DATA LINES →

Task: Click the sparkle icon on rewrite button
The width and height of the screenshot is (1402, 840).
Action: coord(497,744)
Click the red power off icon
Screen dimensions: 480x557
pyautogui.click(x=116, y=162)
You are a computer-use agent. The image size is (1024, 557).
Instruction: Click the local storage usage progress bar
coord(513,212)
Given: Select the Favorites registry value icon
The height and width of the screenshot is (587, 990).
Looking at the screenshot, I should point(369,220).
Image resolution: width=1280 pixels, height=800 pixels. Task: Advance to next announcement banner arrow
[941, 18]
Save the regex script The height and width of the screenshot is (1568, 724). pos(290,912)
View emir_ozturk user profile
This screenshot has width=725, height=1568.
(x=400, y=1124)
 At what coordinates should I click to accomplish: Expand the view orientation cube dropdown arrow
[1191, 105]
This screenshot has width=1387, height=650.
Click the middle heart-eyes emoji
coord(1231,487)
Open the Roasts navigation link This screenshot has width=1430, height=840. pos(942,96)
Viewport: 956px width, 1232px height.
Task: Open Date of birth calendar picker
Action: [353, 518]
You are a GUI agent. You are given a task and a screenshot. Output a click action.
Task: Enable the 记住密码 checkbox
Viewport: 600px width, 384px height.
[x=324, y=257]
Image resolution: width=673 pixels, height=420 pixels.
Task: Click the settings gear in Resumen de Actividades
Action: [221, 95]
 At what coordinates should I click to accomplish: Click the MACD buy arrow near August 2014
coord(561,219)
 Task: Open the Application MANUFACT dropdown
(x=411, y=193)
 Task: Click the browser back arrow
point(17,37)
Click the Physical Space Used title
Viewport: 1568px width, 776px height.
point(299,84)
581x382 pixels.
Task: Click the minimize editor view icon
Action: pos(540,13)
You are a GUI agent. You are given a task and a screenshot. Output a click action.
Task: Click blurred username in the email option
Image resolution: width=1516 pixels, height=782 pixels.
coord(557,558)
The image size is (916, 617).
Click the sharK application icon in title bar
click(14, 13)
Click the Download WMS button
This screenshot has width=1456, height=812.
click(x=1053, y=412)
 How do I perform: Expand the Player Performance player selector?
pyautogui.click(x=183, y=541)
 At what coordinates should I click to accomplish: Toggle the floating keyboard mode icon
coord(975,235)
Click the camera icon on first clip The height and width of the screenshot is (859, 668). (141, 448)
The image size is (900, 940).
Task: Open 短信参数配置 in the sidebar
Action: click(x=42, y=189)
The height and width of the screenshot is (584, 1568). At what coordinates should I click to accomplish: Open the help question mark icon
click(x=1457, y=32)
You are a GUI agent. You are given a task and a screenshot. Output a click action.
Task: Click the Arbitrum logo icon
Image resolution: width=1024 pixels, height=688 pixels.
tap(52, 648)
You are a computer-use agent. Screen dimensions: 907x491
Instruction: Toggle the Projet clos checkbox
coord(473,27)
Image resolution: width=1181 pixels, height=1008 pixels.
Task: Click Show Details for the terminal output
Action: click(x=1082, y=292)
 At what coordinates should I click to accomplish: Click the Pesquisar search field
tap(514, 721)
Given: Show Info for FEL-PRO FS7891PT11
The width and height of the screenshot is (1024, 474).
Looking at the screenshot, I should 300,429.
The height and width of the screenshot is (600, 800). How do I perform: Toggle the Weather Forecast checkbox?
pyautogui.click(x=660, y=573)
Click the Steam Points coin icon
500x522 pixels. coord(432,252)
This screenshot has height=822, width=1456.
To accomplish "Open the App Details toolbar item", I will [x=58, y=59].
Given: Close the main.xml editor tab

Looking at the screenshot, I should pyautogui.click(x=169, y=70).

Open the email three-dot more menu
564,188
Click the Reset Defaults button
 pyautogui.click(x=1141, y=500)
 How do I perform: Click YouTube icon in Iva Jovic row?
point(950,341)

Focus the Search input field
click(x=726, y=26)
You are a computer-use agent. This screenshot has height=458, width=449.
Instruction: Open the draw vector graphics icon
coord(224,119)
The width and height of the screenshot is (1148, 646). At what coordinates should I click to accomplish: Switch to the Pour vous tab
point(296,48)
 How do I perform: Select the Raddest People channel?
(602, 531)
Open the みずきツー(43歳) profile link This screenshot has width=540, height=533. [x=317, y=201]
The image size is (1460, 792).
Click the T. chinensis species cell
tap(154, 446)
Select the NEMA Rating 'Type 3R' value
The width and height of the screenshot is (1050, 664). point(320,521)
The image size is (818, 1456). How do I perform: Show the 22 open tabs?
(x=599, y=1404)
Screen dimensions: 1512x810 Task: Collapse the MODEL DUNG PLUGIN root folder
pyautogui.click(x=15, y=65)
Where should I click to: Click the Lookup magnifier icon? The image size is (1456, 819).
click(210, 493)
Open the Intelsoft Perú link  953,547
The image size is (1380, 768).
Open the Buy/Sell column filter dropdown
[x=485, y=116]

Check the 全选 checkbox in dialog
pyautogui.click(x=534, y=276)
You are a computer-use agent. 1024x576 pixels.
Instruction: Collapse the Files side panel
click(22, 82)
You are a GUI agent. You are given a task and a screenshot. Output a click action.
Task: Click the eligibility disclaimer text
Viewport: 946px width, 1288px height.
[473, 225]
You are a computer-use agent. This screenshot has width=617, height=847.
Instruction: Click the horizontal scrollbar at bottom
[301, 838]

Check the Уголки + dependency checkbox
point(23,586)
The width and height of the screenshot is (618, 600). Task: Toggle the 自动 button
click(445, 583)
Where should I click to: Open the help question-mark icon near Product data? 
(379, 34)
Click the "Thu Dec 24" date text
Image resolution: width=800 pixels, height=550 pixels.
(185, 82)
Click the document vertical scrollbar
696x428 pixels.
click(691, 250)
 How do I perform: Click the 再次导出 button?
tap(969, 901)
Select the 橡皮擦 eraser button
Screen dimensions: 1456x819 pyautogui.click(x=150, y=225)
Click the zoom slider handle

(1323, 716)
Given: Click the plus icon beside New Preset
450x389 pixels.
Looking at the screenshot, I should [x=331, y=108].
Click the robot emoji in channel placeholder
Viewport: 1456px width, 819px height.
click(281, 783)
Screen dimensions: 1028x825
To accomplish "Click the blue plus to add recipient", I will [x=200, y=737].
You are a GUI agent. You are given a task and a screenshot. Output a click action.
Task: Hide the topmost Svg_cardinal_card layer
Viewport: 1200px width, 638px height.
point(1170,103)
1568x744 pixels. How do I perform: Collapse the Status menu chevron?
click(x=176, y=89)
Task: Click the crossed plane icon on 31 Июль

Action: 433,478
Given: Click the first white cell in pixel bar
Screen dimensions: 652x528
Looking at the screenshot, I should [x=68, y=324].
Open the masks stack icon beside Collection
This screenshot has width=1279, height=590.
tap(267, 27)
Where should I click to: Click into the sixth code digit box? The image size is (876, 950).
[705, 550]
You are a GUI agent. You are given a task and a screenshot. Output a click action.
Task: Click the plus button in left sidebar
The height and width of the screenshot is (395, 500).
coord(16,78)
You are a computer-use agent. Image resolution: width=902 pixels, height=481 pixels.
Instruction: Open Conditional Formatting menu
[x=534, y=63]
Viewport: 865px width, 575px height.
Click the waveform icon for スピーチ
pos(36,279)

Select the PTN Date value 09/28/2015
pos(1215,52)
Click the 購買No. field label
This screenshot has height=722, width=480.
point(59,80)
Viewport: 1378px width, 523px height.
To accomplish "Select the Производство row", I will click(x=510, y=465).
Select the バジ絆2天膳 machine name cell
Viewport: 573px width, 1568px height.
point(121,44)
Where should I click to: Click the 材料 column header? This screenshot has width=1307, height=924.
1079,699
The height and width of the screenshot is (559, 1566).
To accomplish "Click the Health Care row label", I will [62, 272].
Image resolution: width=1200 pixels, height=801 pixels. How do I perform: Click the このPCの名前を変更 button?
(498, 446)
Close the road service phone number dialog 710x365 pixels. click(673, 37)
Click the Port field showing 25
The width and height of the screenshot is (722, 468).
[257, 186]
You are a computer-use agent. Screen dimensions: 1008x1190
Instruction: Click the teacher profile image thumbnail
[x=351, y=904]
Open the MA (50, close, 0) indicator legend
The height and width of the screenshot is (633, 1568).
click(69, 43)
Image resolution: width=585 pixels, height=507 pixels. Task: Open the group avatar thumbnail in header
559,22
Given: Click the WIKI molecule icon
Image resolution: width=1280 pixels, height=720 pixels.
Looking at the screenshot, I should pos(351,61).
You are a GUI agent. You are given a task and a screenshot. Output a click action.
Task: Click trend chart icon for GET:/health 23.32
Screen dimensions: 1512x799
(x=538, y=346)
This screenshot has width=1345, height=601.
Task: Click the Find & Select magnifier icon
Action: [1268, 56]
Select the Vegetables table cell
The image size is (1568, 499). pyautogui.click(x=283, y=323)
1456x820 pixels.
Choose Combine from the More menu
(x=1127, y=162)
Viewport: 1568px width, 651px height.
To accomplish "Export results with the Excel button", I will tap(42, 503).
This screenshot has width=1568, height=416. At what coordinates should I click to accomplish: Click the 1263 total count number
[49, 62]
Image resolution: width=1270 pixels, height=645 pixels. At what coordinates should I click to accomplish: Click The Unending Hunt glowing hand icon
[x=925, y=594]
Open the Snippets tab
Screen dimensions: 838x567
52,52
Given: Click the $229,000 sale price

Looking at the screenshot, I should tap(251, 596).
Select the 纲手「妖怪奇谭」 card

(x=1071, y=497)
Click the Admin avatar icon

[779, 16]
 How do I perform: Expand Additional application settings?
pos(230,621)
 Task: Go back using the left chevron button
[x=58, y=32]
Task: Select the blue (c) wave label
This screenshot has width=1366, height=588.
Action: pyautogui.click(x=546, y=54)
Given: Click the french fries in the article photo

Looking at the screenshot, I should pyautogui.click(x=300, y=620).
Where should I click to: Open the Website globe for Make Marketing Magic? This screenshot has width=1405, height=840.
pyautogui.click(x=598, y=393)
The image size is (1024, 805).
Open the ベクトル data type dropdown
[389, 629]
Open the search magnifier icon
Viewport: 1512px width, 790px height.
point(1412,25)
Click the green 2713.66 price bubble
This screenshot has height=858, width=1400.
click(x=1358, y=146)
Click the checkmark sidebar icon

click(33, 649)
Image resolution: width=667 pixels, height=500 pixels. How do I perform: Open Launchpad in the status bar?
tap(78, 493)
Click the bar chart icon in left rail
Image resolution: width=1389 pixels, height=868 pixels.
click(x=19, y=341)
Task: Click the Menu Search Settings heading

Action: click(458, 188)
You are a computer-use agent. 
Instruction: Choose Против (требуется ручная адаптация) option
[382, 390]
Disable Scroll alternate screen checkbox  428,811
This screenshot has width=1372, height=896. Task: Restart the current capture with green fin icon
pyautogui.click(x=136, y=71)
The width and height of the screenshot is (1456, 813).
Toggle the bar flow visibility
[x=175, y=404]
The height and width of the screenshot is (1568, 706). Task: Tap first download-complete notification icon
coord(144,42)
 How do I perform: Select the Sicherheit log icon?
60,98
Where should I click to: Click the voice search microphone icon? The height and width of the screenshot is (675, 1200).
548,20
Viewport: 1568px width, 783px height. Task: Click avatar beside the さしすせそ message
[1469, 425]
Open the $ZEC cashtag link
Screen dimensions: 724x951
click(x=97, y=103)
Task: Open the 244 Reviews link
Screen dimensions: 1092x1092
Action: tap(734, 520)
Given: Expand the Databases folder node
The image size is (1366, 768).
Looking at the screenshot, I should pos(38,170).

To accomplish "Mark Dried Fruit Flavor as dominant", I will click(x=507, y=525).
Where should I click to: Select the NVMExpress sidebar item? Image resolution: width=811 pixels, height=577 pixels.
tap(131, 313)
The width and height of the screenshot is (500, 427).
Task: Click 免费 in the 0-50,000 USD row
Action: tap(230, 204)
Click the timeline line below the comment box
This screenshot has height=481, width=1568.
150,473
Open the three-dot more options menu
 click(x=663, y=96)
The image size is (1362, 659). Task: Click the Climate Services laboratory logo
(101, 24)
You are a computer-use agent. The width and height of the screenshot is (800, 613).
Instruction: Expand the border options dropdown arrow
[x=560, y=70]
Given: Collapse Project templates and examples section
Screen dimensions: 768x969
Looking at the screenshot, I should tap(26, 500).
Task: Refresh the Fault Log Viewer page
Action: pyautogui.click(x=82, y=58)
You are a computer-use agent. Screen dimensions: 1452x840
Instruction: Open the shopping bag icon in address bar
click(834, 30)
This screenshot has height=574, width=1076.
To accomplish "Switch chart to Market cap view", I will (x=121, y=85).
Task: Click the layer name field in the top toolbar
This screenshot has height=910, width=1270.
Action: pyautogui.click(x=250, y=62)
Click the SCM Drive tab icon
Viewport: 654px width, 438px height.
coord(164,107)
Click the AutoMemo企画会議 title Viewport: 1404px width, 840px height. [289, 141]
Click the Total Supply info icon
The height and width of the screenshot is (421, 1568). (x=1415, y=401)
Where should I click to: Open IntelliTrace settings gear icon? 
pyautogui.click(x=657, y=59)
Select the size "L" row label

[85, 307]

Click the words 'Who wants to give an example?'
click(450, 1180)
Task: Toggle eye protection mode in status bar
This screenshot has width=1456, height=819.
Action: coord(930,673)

WRITTEN INSTRUCTION → Reproduce the stretch of the listing from its start through the line that contains "point(17,37)", switching "checkbox" to "tick box" and keeping everything else the same.

TASK OUTPUT →
Task: Click the sparkle icon on rewrite button
The width and height of the screenshot is (1402, 840).
Action: coord(497,744)
Click the red power off icon
Screen dimensions: 480x557
pyautogui.click(x=116, y=162)
You are a computer-use agent. The image size is (1024, 557).
Instruction: Click the local storage usage progress bar
coord(513,212)
Given: Select the Favorites registry value icon
The height and width of the screenshot is (587, 990).
Looking at the screenshot, I should point(369,220).
Image resolution: width=1280 pixels, height=800 pixels. Task: Advance to next announcement banner arrow
[941, 18]
Save the regex script The height and width of the screenshot is (1568, 724). pos(290,912)
View emir_ozturk user profile
This screenshot has width=725, height=1568.
(x=400, y=1124)
 At what coordinates should I click to accomplish: Expand the view orientation cube dropdown arrow
[1191, 105]
This screenshot has width=1387, height=650.
Click the middle heart-eyes emoji
coord(1231,487)
Open the Roasts navigation link This screenshot has width=1430, height=840. pos(942,96)
Viewport: 956px width, 1232px height.
Task: Open Date of birth calendar picker
Action: [353, 518]
You are a GUI agent. You are given a task and a screenshot. Output a click action.
Task: Enable the 记住密码 tick box
Viewport: 600px width, 384px height.
[x=324, y=257]
Image resolution: width=673 pixels, height=420 pixels.
Task: Click the settings gear in Resumen de Actividades
Action: [221, 95]
 At what coordinates should I click to accomplish: Click the MACD buy arrow near August 2014
coord(561,219)
 Task: Open the Application MANUFACT dropdown
(x=411, y=193)
 Task: Click the browser back arrow
point(17,37)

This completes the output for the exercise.